I tested Halo’s accuracy by holding two collars in my hand and moving around and off my cabin’s property. I was sometimes able to walk out onto the ice with no feedback from the collars whatsoever, and up into the wooded hills on the other side, again with no reaction from the collars. In other cases, the collars would skip the audible warnings and move straight to applying shocks. Sometimes, the shocks would come at the precise border I’d defined, and other times those shocks would occur ten yards or more past that point.

Fitting the collar to Wiley, our oldest, and most strong-headed dog, I noticed him receive a correction at the border of the property, then continue his adventure onwards, unchecked. 
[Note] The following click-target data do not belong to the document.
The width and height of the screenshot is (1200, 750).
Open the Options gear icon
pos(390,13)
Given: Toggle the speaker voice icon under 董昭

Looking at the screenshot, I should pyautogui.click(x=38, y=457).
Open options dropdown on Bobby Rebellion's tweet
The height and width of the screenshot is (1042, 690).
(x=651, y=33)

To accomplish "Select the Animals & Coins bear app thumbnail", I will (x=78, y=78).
Given that the purpose of a shock collar is to provide consistent, immediate, clear training cues, this is incredibly problematic. By failing to reliably alert my dogs of the border of the property, they weren’t able to receive effective training to stay within it. And by applying shock unpredictably, Halo created the risk of frightening the dogs and causing them to run further into danger. 
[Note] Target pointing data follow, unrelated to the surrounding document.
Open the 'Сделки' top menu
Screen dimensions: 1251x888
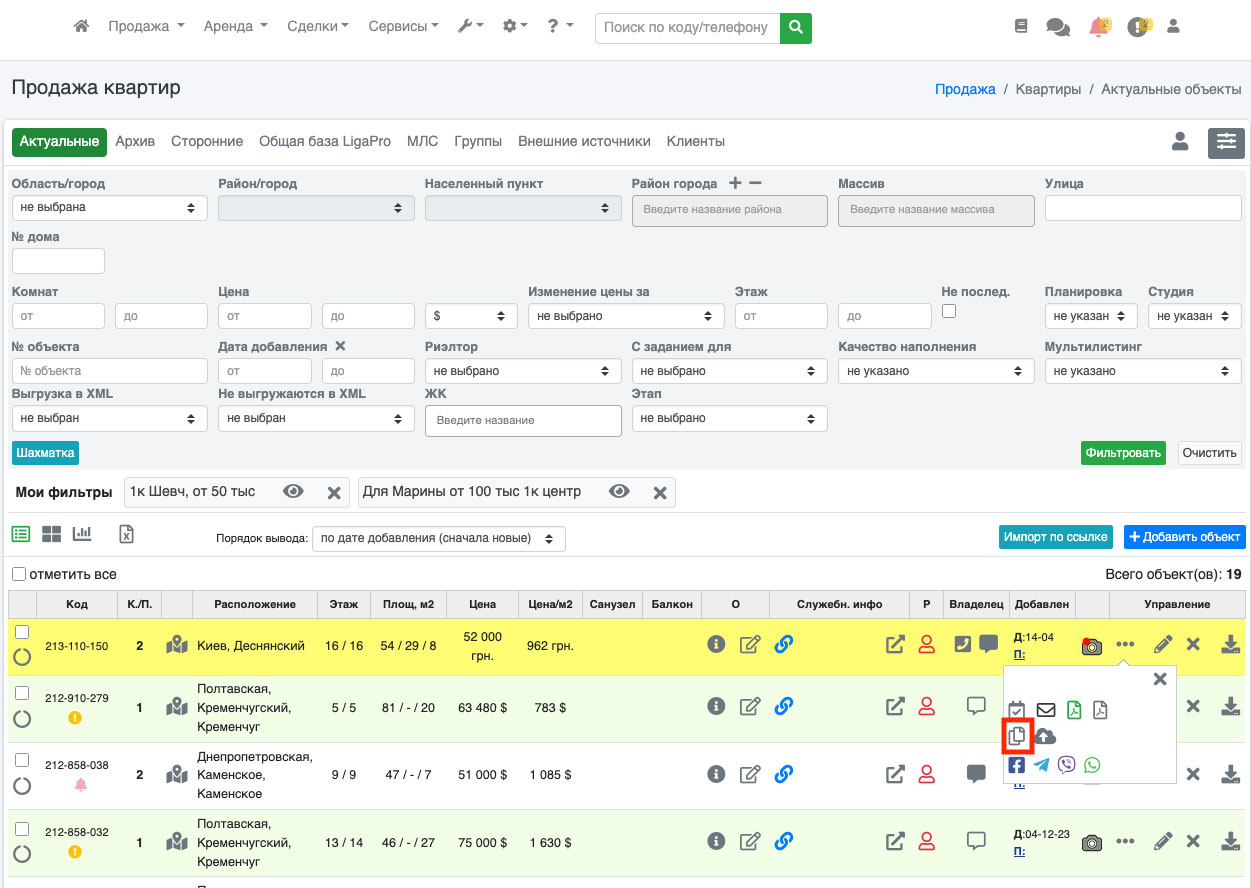click(317, 27)
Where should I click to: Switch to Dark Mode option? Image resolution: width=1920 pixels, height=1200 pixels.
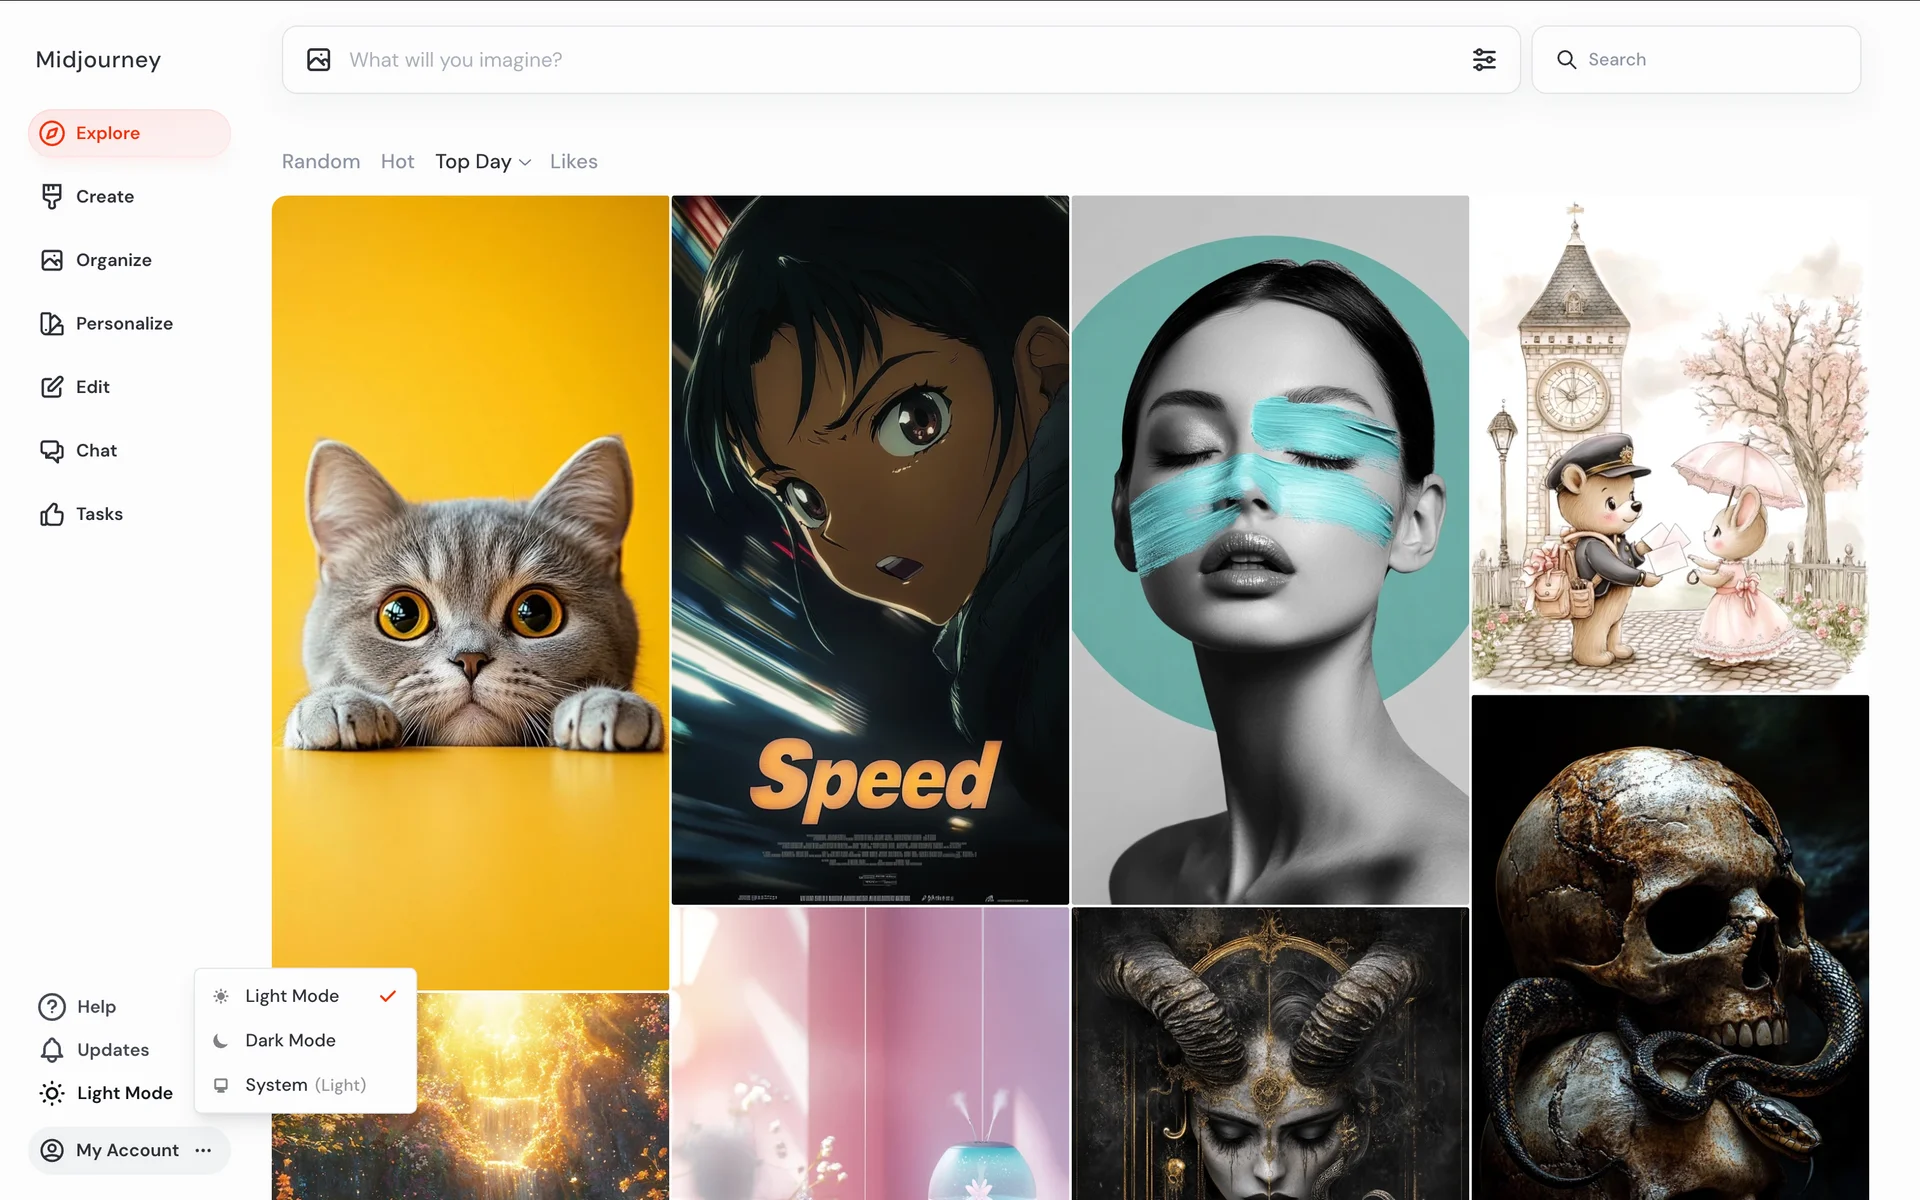[x=290, y=1040]
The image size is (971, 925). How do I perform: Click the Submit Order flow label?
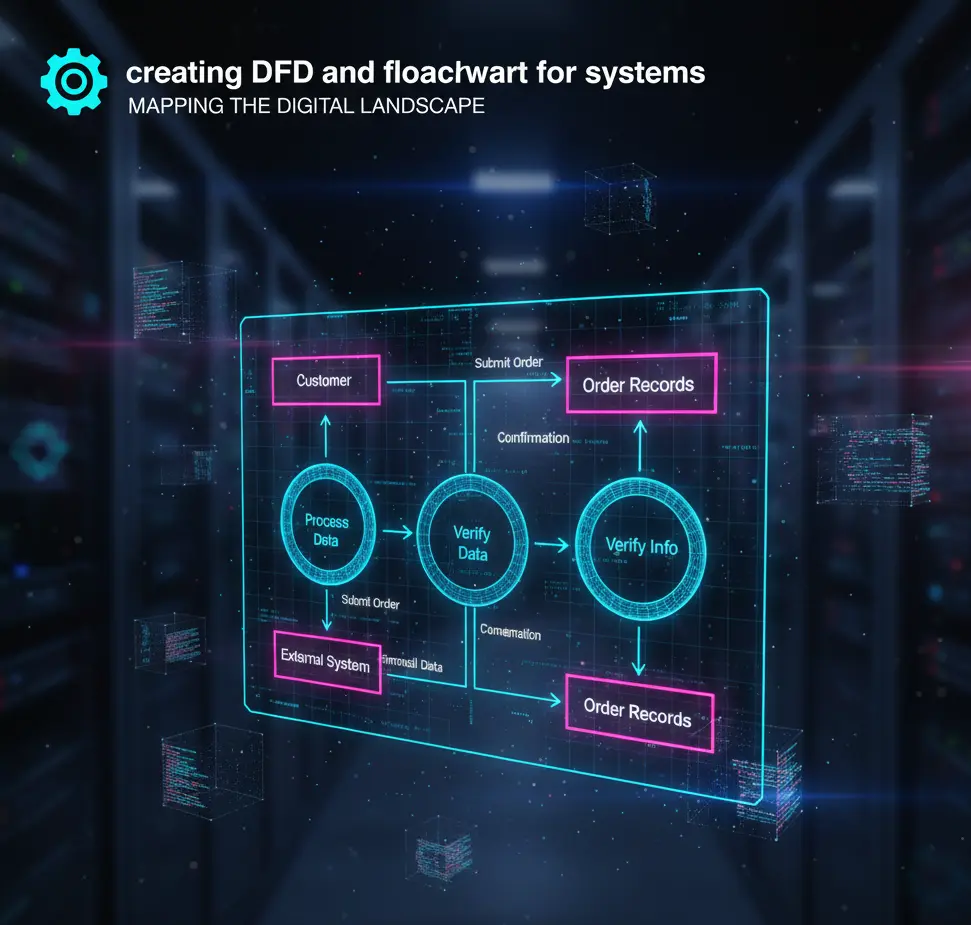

I have since given the collars to friends who live on a ranch outside of town, here in Montana. Their property is all grassland, with an unobstructed view of the sky and covered in strong, consistent cellphone signal. It’s not near any roads or other major dangers. In that best-case environment, they have found that Halo is able to keep their small dogs from visiting the nearest neighbors, several hundred yards away. 

The author and his wife. From left: Teddy, Bowie, and Wiley.

So What Works?

Despite the frustrations I ran into testing these collars, I am successfully able to keep my dogs contained at home, at the cabin, or in camp and can even track them when they’re off-leash. Heck, I even know how much exercise they get. Here’s how.

Dog Containment

To keep our dogs in the yard and off the busy street we live on here at home in Bozeman, Montana, I built a six-foot tall fence. The total cost? $5,000. Or only $2,000 more than the cost of three Halo collars. And that fence is 100 percent reliable—as long as my friends remember to shut the gate. 
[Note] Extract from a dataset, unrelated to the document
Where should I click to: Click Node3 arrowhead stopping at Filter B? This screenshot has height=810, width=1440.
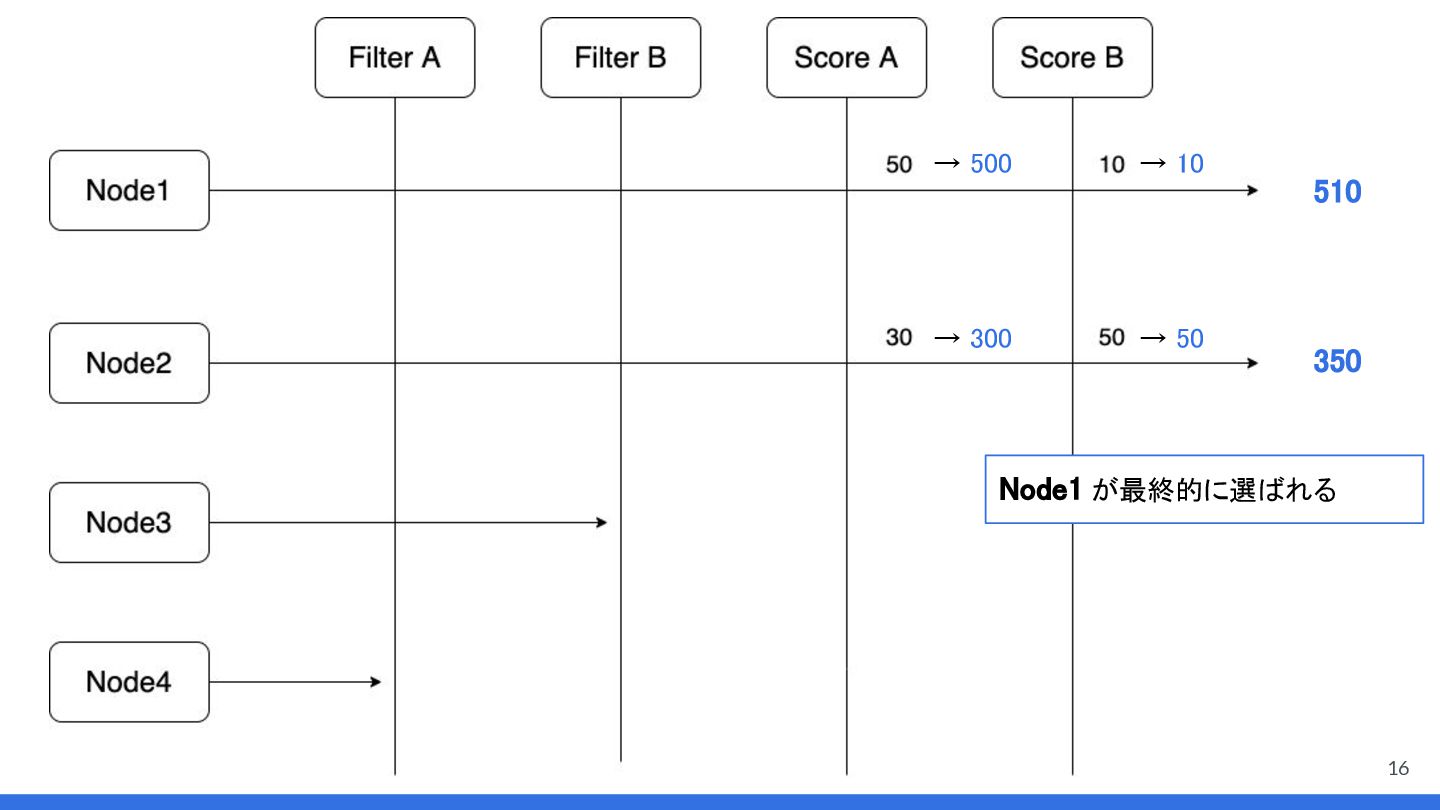(x=602, y=523)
At the cabin, I’ve installed a sort of aerial dog run by tensioning a strong rope at head height between two trees. Clipping the dogs’ leashes to that allows some small degree of outside activity and bathroom breaks. No matter how I hang it, the dogs always find a way to get tangled, but it is safe. No dog has gotten out on the ice or chased a moose yet. 

In camp, I just rely on the recall I’ve built into each dog with years of consistent positive reinforcement training. They’re a ways from being absolutely reliable with a simple call, but I also choose to camp a long ways from other people, so it’s not a huge issue.

Dog Tracking

I use a Garmin Astro 430 and T5 collars. The system isn’t cheap, starting at $650 for the handheld device and a collar, and $250 for each additional collar. And it’s not without its own problems: the interface isn’t very user friendly, the handheld receiver runs on expensive lithium batteries that have to be fed every few hours of use, and the collars use a proprietary charger that you have to buy a new collar to replace. But man, this thing is reliable. 

Unlike the collars mentioned above, Garmin employs a radio transmitter (the big antennae you can see the my dogs wearing in the photo on top of this article) to transmit the location of each device back to the handheld receiver. That gives the Astro a nine-mile range between human and dog, even in heavily wooded mountains. The collars are also made from the kind of robust materials—nickel-plated steel hardware, polyurethane-coated nylon straps—that have stood up to all of the abuse our dogs can throw at them for two years with no signs of wear. While the big antennae might seem awkward, our dogs have never gotten them stuck on anything, and so far as I can tell, don’t even notice they’re there.

Fitness Tracking

Each of the dogs got about ten miles of moderately-paced hiking in last Saturday. How do I know that? I clipped on their leashes, put on my boots, and took them on a ten-mile hike. I can tell how far we went by looking at a map and watching the terrain we cross. I can gauge how they’re doing by observing their body language. And I can determine if it was enough exercise by whether or not they fall asleep when we get home. I don’t need an app to tell me that stuff, and neither do you.